How To Grow Your Own Moss
The following instructions are drawn from a Sunset book called "Ideas for Japanese Gardens," page 34.
First you will need a shallow box or nursery flat; two pieces of cheesecloth slightly bigger than the box; insect screening or newspaper; a good, fast-draining soil; and something called starter moss.
Look for moss already growing on stones, eavestroughs, roofs, or in shaded areas. (It is probably a good idea to duplicate, as closely as possible, the habitat where you find your starter moss and where you plan to transplant it.) Lift some pieces of moss and let them dry inside until crumbly. Then remove as much of the soil from the moss as you can, and pulverize the moss by rubbing between your fingers. The fine, dry moss that is left is your starter moss.
Next, cover any holes or openings in your shallow box with bits of insect screening or newspaper. If you use newspaper, cut slits in it for drainage. Fill the box with about one inch of the fast-draining soil. You can also use a prepared mix of 50% fine sand, 50% peat moss or sawdust, but if you do, soak it first with a mildly acidic solution of 1 part skim milk to 7 parts water.
Then place one piece of cheesecloth over the soil and tuck in the edges. Sprinkle the starter moss evenly over the cheesecloth, and lay the second piece of cheesecloth on top, again tucking in the edges. Water well, but make sure no pools of water are lying on the surface. Then place the box in a shaded area free from wind, and keep checking to make sure the soil is moist but not saturated. Early morning or late afternoon sun is enough for most mosses. If the white cheesecloth bothers you, you can dye it in a strong coffee solution; the cheesecloth will eventually rot away when you transplant your moss.

Supplied information:

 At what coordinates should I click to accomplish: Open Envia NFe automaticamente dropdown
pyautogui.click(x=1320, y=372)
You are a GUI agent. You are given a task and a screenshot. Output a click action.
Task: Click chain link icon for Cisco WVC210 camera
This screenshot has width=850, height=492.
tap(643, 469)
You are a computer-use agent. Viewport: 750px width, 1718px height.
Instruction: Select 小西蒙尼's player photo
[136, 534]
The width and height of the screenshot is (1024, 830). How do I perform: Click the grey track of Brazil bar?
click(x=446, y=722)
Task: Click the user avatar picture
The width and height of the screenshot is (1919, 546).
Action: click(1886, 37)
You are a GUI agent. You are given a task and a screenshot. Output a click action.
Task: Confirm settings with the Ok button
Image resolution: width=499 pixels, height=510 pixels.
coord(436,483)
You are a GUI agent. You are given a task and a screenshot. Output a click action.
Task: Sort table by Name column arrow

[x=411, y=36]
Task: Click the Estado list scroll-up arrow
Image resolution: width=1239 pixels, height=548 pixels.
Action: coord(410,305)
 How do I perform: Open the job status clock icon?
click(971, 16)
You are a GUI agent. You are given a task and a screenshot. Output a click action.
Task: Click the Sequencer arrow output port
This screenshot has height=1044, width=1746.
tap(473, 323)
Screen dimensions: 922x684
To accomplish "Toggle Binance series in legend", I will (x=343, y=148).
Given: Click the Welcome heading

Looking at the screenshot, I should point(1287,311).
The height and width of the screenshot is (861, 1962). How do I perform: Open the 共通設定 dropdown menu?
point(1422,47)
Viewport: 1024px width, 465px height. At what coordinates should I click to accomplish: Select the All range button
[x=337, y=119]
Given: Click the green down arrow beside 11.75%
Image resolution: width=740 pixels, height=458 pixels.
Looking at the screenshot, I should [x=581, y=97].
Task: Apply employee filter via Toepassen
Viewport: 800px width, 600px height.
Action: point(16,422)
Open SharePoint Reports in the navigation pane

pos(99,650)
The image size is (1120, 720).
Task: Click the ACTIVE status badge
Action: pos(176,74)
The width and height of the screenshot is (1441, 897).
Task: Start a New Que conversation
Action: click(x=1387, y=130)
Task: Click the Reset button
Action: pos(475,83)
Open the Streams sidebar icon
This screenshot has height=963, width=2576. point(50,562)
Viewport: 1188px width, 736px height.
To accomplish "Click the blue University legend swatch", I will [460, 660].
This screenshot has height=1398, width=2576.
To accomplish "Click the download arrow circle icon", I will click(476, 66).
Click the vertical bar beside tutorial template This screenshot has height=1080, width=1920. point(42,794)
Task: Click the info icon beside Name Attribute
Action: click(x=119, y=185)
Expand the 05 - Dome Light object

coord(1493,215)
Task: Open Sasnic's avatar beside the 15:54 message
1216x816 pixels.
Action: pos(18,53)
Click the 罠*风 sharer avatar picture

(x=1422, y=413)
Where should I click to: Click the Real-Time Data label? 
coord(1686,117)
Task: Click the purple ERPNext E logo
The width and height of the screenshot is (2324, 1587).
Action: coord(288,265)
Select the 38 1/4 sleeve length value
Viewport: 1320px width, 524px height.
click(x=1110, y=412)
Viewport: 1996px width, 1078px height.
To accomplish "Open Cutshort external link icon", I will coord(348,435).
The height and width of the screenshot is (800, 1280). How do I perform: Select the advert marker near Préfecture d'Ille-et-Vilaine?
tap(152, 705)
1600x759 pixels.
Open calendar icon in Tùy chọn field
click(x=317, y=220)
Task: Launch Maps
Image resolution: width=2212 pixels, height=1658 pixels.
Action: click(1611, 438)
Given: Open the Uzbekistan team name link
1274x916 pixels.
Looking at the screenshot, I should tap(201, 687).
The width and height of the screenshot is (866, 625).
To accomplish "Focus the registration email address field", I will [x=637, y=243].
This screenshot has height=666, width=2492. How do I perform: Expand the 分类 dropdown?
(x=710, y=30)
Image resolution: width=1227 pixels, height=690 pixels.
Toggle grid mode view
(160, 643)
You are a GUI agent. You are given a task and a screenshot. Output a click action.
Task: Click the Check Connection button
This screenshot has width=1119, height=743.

Requirements:
**A.** In the moss-growing instructions, swap "starter moss" for "seed moss" and write out the passage starting with "How To Grow" and going on through "called starter moss.".
**B.** Extend the moss-growing instructions with new sentences that follow on from their final line.
The rows aren't needed for anything here.

Task answers:
**A.**
How To Grow Your Own Moss
The following instructions are drawn from a Sunset book called "Ideas for Japanese Gardens," page 34.
First you will need a shallow box or nursery flat; two pieces of cheesecloth slightly bigger than the box; insect screening or newspaper; a good, fast-draining soil; and something called seed moss.

**B.**
How to use your new moss
In about eight weeks, you will begin to see the moss growing through the cheesecloth. In another month, the moss should totally cover it. Now you can lift this "mossy sandwich" out of the box, cut it into strips and roll. It is ready to be transferred to its new home.
For the moss to adhere to a rock, you will need to prepare a growing medium. Mix equal amounts of dry clay soil and sifted peat moss with enough water to make a mixture the consistency of putty. Knead the mixture till it handles easily, then plaster it on the rock about 1/8 to 1/4 inch thick. Then fasten the strips of starter moss to it with short bits of bent wire. And, with a little bit of luck, that's it!
Try to provide the right amount of light and water. Filtered shade, or the early or late sun, is sufficient for most mosses, although some will thrive in full sun provided there is adequate rain. If you want your moss to stay green, it is important to keep it fairly moist. If it dries out, however, a good watering should revive its fresh colour.